DATASET ENTRIES START
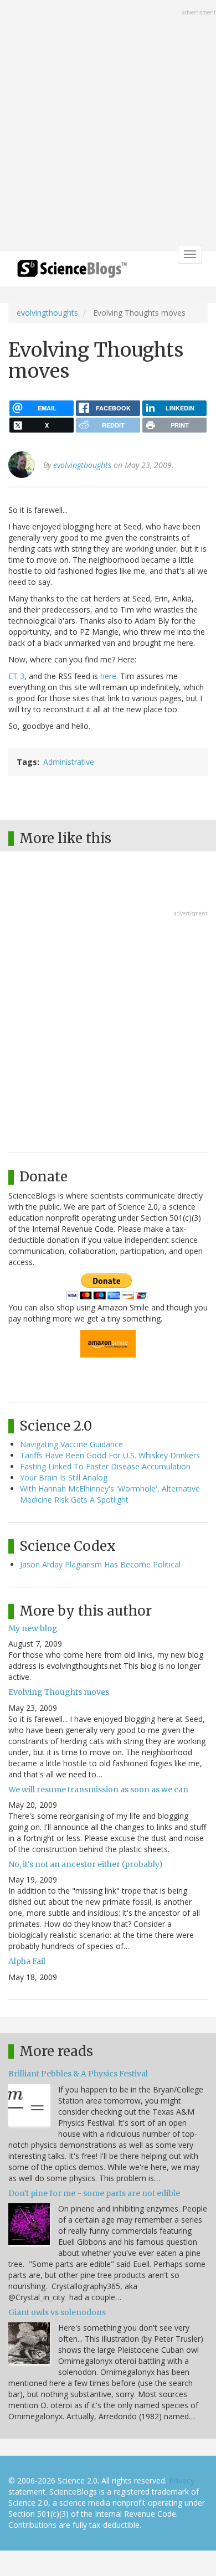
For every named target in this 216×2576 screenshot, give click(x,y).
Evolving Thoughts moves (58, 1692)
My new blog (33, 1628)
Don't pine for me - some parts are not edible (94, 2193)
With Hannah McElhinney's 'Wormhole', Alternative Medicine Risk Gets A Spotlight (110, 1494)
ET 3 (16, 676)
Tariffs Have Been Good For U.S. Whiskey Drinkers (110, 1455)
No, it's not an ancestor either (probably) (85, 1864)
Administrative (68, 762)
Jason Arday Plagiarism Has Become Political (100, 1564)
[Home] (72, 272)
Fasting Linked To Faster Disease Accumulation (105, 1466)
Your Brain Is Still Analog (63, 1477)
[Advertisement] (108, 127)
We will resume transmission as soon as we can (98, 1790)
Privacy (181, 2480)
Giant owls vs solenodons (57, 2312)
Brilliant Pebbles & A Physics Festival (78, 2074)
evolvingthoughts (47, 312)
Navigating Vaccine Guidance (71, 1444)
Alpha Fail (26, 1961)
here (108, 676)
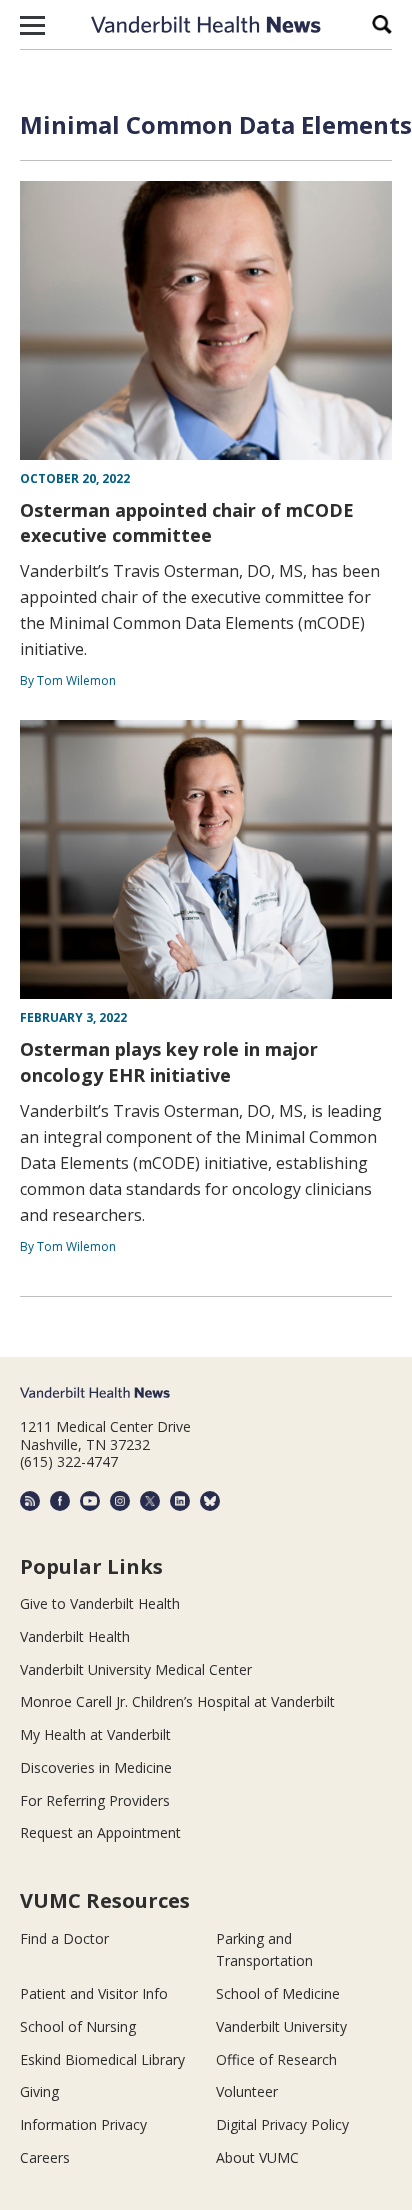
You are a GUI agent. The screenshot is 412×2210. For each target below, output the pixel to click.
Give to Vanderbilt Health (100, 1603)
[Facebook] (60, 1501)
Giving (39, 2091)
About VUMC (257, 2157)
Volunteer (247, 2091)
DATASET ENTRIES END
_ABOUT THIS EXERCISE_
Counting every line that holds the string "screenshot", give the total for the data above and nothing else.

_SOLVED PROBLEM_
2